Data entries
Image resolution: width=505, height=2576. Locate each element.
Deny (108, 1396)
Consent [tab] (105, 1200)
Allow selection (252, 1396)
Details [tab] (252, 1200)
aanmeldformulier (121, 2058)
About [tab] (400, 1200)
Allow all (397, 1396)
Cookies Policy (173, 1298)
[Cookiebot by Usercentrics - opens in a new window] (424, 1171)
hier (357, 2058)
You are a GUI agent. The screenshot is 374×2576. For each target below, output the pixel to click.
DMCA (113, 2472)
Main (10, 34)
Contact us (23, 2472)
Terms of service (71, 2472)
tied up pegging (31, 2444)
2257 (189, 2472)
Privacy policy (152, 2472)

--

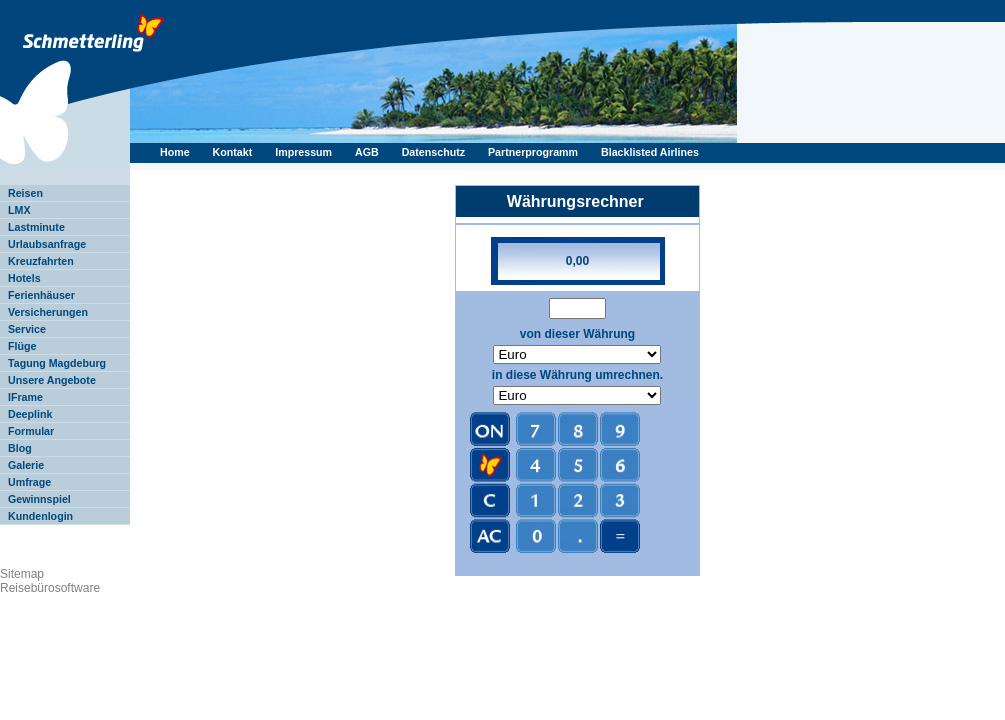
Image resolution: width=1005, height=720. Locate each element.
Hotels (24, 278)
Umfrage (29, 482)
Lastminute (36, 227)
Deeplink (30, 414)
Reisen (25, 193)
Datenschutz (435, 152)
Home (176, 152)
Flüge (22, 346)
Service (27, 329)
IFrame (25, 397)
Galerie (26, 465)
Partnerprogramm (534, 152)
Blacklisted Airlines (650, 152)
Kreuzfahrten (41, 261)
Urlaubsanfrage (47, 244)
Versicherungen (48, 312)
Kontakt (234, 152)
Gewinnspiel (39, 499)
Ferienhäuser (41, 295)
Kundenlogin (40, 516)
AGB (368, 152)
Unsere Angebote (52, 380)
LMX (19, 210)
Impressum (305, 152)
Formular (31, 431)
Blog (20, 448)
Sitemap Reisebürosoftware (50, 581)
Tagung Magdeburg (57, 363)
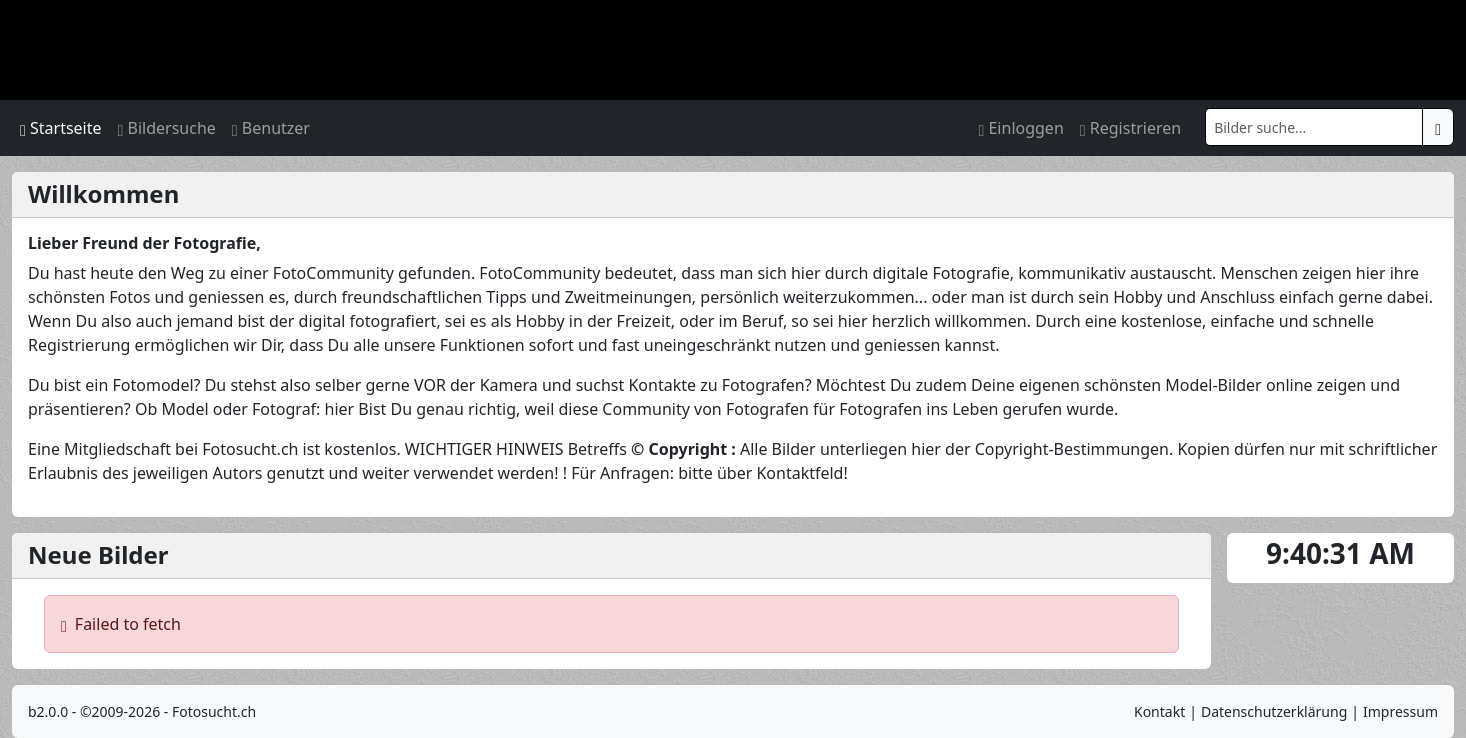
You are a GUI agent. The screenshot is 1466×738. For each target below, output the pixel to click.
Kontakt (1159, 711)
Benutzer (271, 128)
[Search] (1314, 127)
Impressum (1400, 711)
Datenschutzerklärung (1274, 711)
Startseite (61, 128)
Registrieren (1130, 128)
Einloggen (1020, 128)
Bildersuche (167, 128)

BRIEF
Copy out the lines starting at the line that contains "Deeplink (30, 414)" and ending at the line that contains "[Search] (1314, 127)", including both of those lines. Omit the pictures from your answer.

EXERCISE OUTPUT
Deeplink (30, 414)
Reisen (25, 193)
Datenschutz (435, 152)
Home (176, 152)
Flüge (22, 346)
Service (27, 329)
IFrame (25, 397)
Galerie (26, 465)
Partnerprogramm (534, 152)
Blacklisted Airlines (650, 152)
Kreuzfahrten (41, 261)
Urlaubsanfrage (47, 244)
Versicherungen (48, 312)
Kontakt (234, 152)
Gewinnspiel (39, 499)
Ferienhäuser (41, 295)
Kundenlogin (40, 516)
AGB (368, 152)
Unsere Angebote (52, 380)
LMX (19, 210)
Impressum (305, 152)
Formular (31, 431)
Blog (20, 448)
Sitemap Reisebürosoftware (50, 581)
Tagung Magdeburg (57, 363)
You are a GUI agent. The screenshot is 1466×738. For each target below, output the pixel to click.
Kontakt (1159, 711)
Benutzer (271, 128)
[Search] (1314, 127)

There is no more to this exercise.